Abstract
Background/Aim: Owing to the frequent observation of centrosome amplification in human cancers, cancer cells have a unique mechanism to suppress detrimental multipolar division by clustering multiple centrosomes into two functional spindle poles, known as centrosome clustering. This study investigated whether inhibition of centrosome clustering enhances the radiation sensitivity of breast cancer cells. Materials and Methods: In this study, inhibition of centrosome clustering was examined by using various centrosome-declustering agents and KIFC1 siRNA in three breast cancer cell lines and two normal fibroblast cell lines. The combination effect of radiation and centrosome declustering was evaluated by cell viability, clonogenic, immunofluorescence assay. Results: This study showed that targeting centrosome clustering enhanced the efficacy of radiotherapy of breast cancer cells with less damage to normal cells. Ionizing radiation induced centrosome amplification in breast cancer cells, but not in normal fibroblast cells. Notably, we showed that centrosome declustering efficiently radiosensitized the centrosome-amplified breast cancer cells through induction of multipolar spindles but did not affect the viability of normal fibroblasts in response to irradiation. Furthermore, KIFC1 mediated the radiosensitivity of the centrosome-amplified breast cancer cells. Conclusion: Our data provided the first evidence that centrosome clustering is a tumor-selective target for the improvement of radiotherapy in breast cancer cells.
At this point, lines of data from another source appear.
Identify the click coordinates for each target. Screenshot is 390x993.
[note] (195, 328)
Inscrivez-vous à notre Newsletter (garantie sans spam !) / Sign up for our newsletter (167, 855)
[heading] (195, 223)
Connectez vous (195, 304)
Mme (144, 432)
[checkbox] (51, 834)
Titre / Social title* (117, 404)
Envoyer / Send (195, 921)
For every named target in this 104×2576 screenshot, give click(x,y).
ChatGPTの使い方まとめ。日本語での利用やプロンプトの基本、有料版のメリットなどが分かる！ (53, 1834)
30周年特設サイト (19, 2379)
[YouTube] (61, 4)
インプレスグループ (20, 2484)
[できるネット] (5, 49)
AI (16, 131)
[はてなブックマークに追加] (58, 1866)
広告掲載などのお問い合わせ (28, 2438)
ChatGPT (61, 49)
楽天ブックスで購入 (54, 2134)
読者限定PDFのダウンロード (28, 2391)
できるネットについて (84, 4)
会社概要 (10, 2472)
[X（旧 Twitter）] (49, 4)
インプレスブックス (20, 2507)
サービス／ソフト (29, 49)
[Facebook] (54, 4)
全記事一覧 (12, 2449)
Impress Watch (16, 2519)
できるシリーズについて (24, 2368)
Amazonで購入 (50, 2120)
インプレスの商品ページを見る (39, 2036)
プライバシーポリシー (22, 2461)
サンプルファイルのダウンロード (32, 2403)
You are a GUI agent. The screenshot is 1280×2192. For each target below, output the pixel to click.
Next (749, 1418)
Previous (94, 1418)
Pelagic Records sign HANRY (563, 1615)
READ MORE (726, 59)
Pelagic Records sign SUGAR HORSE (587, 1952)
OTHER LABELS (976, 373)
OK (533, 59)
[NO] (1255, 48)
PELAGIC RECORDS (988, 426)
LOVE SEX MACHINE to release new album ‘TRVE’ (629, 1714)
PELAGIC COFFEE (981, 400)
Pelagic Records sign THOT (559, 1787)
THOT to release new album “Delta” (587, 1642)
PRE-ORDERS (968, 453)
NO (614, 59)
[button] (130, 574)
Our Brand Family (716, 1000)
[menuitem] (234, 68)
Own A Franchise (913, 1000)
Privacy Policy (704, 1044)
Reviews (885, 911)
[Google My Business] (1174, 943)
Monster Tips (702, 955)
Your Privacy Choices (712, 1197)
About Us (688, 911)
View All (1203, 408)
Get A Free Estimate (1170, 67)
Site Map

Centrosomes, the major microtubule-organizing centers, act as bipolar spindle poles for accurate chromosomal segregation during mitosis (1). Centrosome amplification, frequently observed in human cancers, contributes to chromosomal instability and tumorigenesis through the induction of abnormal mitosis in mammals (1-3); moreover, it is tightly associated with clinical aggressiveness and poor prognosis in several tumors, including breast cancer (4). In addition, centrosome amplification is also efficiently induced by DNA damage, such as due to radiation, in cancer cells, which are usually defective in DNA damage checkpoints such as the loss of p53 and chk1 (1, 5, 6). Extra centrosomes during mitosis can lead to the formation of multiple spindles. However, multipolar cell division is detrimental to cell viability and leads to cell arrest or apoptosis of most of the progeny derived from multipolar mitosis (1). To escape detrimental multipolar divisions, cancer cells have a unique mechanism to suppress multipolar spindles, known as centrosome clustering, which clusters multiple centrosomes into two functional spindle poles (7, 8). Therefore, recent studies (7, 8) suggested that the inhibition of centrosome clustering selectively inhibited cancer cells with extra centrosomes, rather than normal cells which have two centrosomes.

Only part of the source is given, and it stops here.